Wednesday arrive, I got dressed up in my suit, and drove up to Cleveland. My actual workplace is going to be in Akron, but the District Manager was up there for the day, hence the meeting. Obeying the rules I had learned in CAPTURING VERBAL INFORMATION (from those days I didn't skip class, that is), I arrived ten minutes early. Which worked out, because the interviewee before me didn't show up.

So the DM and I talked for a while, him asking me various questions. I was concerned because I had to keep referring to Acme and whatnot, but that's all I really had. Turns out that worked in my favor. After some back and forth and interviewing me thoroughly, he stated "well, I've got another interview after you, but I don't want to drive [back to Michigan] and then have to drive back. I'd like to get this all done today. Why don't you hang out at that Target next door or get something to eat and I'll call you in half an hour, 45 minutes?"

Duh, I said yes. I left for Target, shaking and spazzing. Was this really happening? Was I really that close to getting this job? Not wanting to jinx it, I didn't call anyone. Instead, I stopped at the Starbucks within Target, got something to drink, and felt like a super-dork walking around Target drinking Starbucks in a suit (and looking at toys -- I was bored).

After what seemed like the 10th time walking around Target, he called and had me come right over. I walked in and he shook my hand and offered me a loud "CONGRATS!" To which a lady paying at the counter rudely replied "What are you congradulating him for?"

We went to the backroom, signed some various forms, and had the job twenty minutes later. He had said then that in addition to really liking my answers, what sold him on me was all my time at Acme. Score! On my way out, we chatted about the job. I get to grow my beard!

I headed home, stopping once for pee, gas, and a congrats candy bar. I wanted to tell someone, but wanted to wait to tell Tricia in person. I called Dan, he was in the library and thus couldn't answer. So I kept it to myself.

I came home and hugged my wife.

"So how'd it go?" she asked.

"Well, honey, let me put it this way . . . I need to go downstairs then go over to my Dad's to do some printing." She started to say "why" but I cut in. "Because I got the job and I need to give Acme my two weeks notice."

■ **Dataset extract**:
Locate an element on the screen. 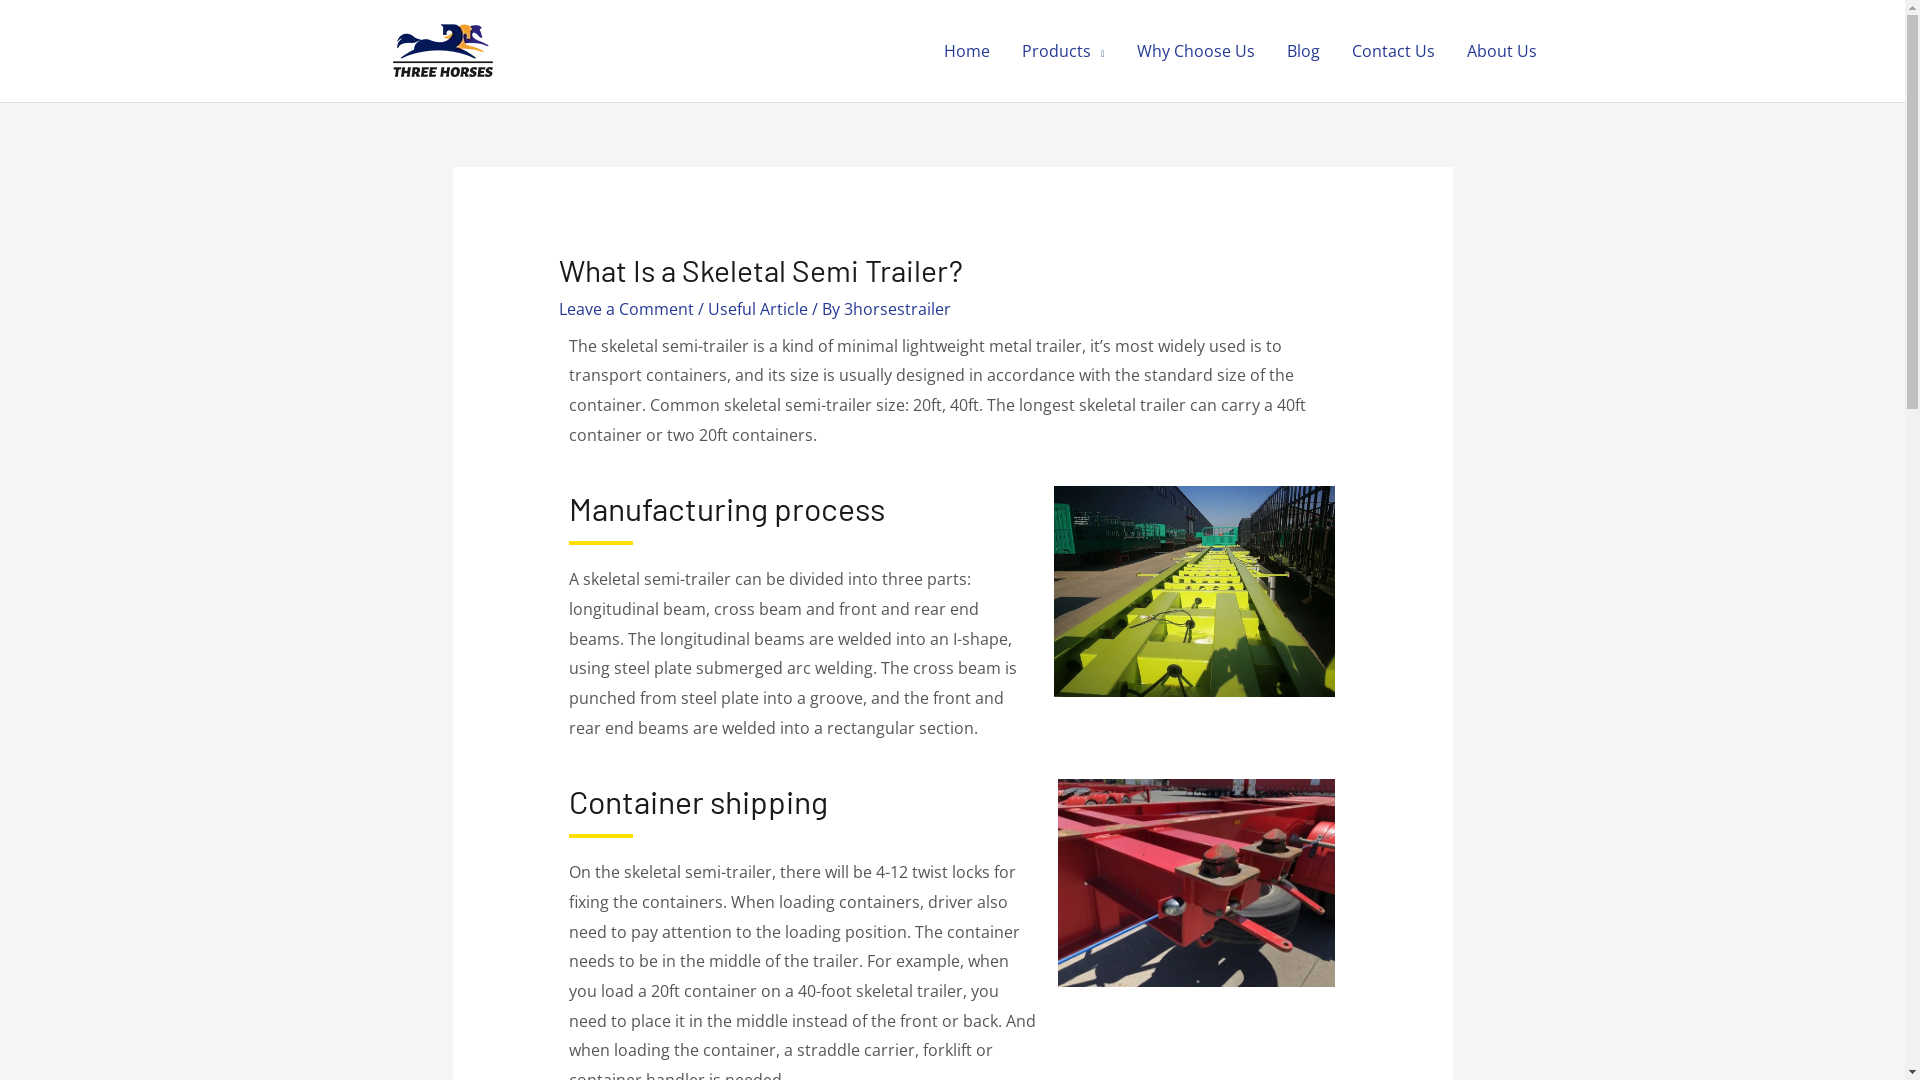  'Products' is located at coordinates (1062, 49). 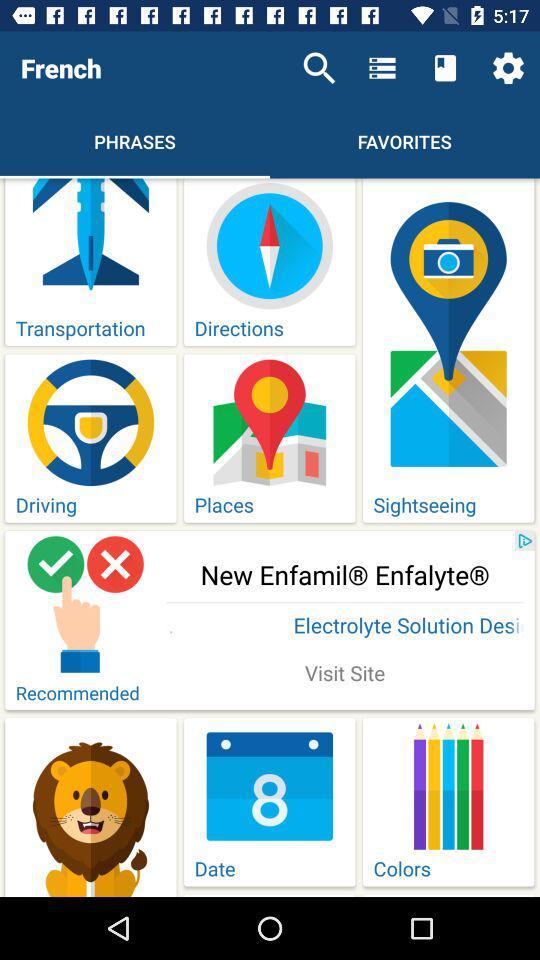 I want to click on the electrolyte solution designed item, so click(x=344, y=626).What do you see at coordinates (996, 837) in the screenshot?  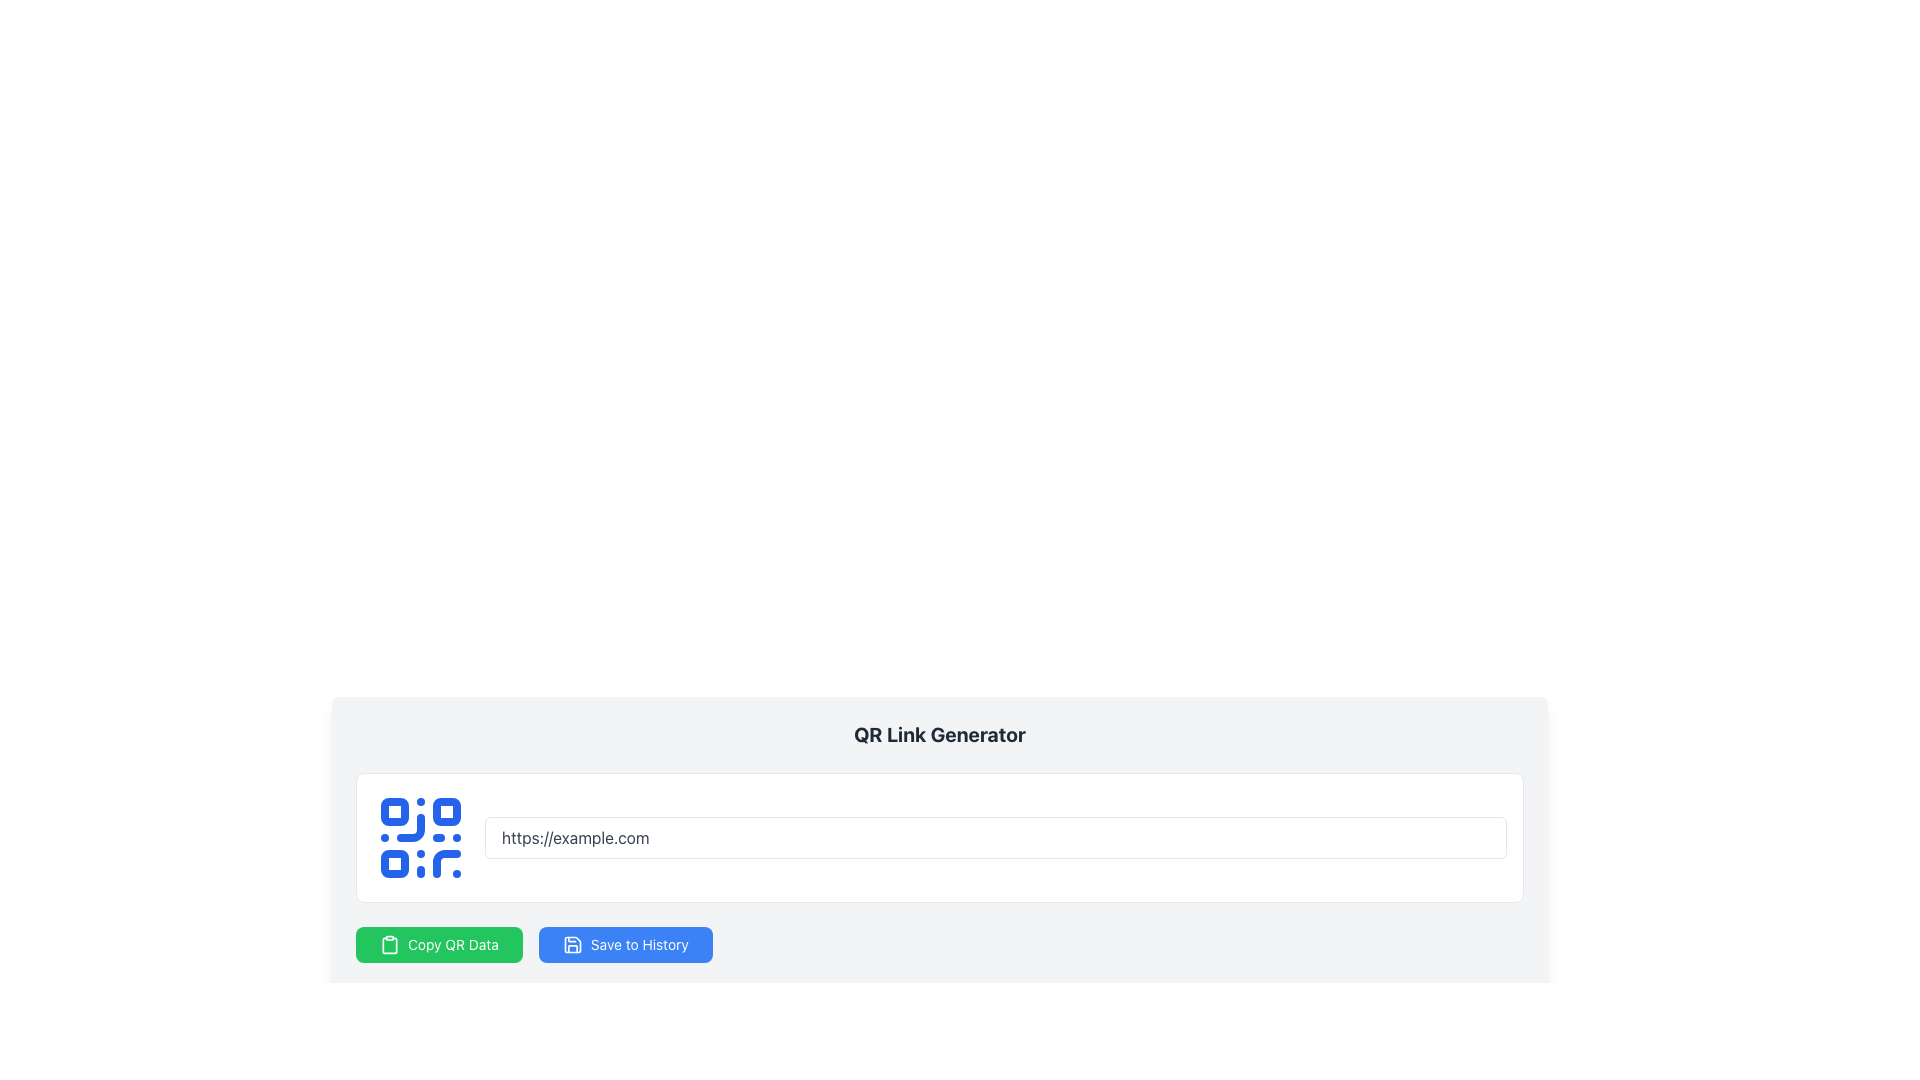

■ **Exercise details**:
Please list every city or state named in the job interview story. The listing is separate material from the job interview story.

■ **Task output**:
Cleveland, Akron, Michigan